──────── Records

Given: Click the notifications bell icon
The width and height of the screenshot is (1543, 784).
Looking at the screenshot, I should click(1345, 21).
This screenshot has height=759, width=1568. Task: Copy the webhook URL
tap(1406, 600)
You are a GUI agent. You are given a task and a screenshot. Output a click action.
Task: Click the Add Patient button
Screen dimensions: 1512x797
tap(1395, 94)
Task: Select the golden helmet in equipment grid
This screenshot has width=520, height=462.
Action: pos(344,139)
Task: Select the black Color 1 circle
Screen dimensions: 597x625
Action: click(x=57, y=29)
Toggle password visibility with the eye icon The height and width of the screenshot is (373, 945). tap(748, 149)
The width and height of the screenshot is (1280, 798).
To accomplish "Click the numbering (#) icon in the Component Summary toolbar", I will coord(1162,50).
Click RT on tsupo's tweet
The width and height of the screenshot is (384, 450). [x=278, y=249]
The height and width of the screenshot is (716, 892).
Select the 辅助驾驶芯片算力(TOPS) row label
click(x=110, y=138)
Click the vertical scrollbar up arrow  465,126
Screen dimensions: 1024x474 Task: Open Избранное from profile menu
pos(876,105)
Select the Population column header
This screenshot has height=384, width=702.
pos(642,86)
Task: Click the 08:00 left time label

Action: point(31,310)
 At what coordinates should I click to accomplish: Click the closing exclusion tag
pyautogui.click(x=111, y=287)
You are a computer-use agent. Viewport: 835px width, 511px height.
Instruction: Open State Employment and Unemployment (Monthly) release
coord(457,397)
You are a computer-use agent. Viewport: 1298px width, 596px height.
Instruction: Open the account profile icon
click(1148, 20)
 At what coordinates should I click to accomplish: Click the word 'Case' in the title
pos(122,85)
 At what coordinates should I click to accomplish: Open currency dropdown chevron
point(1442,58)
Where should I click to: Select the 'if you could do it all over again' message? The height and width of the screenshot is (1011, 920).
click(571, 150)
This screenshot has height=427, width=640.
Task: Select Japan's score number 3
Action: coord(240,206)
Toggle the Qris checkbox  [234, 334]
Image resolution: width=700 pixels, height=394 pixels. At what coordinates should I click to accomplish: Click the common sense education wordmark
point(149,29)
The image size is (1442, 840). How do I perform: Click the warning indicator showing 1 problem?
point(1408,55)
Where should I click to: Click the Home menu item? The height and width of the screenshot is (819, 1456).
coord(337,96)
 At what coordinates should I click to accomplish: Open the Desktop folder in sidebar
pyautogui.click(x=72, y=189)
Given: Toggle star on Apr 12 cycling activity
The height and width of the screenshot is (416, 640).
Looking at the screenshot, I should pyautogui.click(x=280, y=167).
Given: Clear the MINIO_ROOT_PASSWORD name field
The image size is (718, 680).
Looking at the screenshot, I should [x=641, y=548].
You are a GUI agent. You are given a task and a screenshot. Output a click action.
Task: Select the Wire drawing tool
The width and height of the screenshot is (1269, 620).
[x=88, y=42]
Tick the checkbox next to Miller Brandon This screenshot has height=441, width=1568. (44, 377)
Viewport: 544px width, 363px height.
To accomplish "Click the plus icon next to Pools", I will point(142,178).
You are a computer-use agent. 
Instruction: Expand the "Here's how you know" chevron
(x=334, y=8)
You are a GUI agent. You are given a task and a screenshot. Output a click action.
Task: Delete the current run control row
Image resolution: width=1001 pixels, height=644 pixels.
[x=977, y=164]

────────────────

# [The problem]
Turn all of the rows above into a JSON list of strings, with one string for each line and blank lines left out.

# [Task result]
[
  "Given: Click the notifications bell icon",
  "The width and height of the screenshot is (1543, 784).",
  "Looking at the screenshot, I should click(1345, 21).",
  "This screenshot has height=759, width=1568. Task: Copy the webhook URL",
  "tap(1406, 600)",
  "You are a GUI agent. You are given a task and a screenshot. Output a click action.",
  "Task: Click the Add Patient button",
  "Screen dimensions: 1512x797",
  "tap(1395, 94)",
  "Task: Select the golden helmet in equipment grid",
  "This screenshot has width=520, height=462.",
  "Action: pos(344,139)",
  "Task: Select the black Color 1 circle",
  "Screen dimensions: 597x625",
  "Action: click(x=57, y=29)",
  "Toggle password visibility with the eye icon The height and width of the screenshot is (373, 945). tap(748, 149)",
  "The width and height of the screenshot is (1280, 798).",
  "To accomplish \"Click the numbering (#) icon in the Component Summary toolbar\", I will coord(1162,50).",
  "Click RT on tsupo's tweet",
  "The width and height of the screenshot is (384, 450). [x=278, y=249]",
  "The height and width of the screenshot is (716, 892).",
  "Select the 辅助驾驶芯片算力(TOPS) row label",
  "click(x=110, y=138)",
  "Click the vertical scrollbar up arrow  465,126",
  "Screen dimensions: 1024x474 Task: Open Избранное from profile menu",
  "pos(876,105)",
  "Select the Population column header",
  "This screenshot has height=384, width=702.",
  "pos(642,86)",
  "Task: Click the 08:00 left time label",
  "Action: point(31,310)",
  " At what coordinates should I click to accomplish: Click the closing exclusion tag",
  "pyautogui.click(x=111, y=287)",
  "You are a computer-use agent. Viewport: 835px width, 511px height.",
  "Instruction: Open State Employment and Unemployment (Monthly) release",
  "coord(457,397)",
  "You are a computer-use agent. Viewport: 1298px width, 596px height.",
  "Instruction: Open the account profile icon",
  "click(1148, 20)",
  " At what coordinates should I click to accomplish: Click the word 'Case' in the title",
  "pos(122,85)",
  " At what coordinates should I click to accomplish: Open currency dropdown chevron",
  "point(1442,58)",
  "Where should I click to: Select the 'if you could do it all over again' message? The height and width of the screenshot is (1011, 920).",
  "click(571, 150)",
  "This screenshot has height=427, width=640.",
  "Task: Select Japan's score number 3",
  "Action: coord(240,206)",
  "Toggle the Qris checkbox  [234, 334]",
  "Image resolution: width=700 pixels, height=394 pixels. At what coordinates should I click to accomplish: Click the common sense education wordmark",
  "point(149,29)",
  "The image size is (1442, 840). How do I perform: Click the warning indicator showing 1 problem?",
  "point(1408,55)",
  "Where should I click to: Click the Home menu item? The height and width of the screenshot is (819, 1456).",
  "coord(337,96)",
  " At what coordinates should I click to accomplish: Open the Desktop folder in sidebar",
  "pyautogui.click(x=72, y=189)",
  "Given: Toggle star on Apr 12 cycling activity",
  "The height and width of the screenshot is (416, 640).",
  "Looking at the screenshot, I should pyautogui.click(x=280, y=167).",
  "Given: Clear the MINIO_ROOT_PASSWORD name field",
  "The image size is (718, 680).",
  "Looking at the screenshot, I should [x=641, y=548].",
  "You are a GUI agent. You are given a task and a screenshot. Output a click action.",
  "Task: Select the Wire drawing tool",
  "The width and height of the screenshot is (1269, 620).",
  "[x=88, y=42]",
  "Tick the checkbox next to Miller Brandon This screenshot has height=441, width=1568. (44, 377)",
  "Viewport: 544px width, 363px height.",
  "To accomplish \"Click the plus icon next to Pools\", I will point(142,178).",
  "You are a computer-use agent. ",
  "Instruction: Expand the \"Here's how you know\" chevron",
  "(x=334, y=8)",
  "You are a GUI agent. You are given a task and a screenshot. Output a click action.",
  "Task: Delete the current run control row",
  "Image resolution: width=1001 pixels, height=644 pixels.",
  "[x=977, y=164]"
]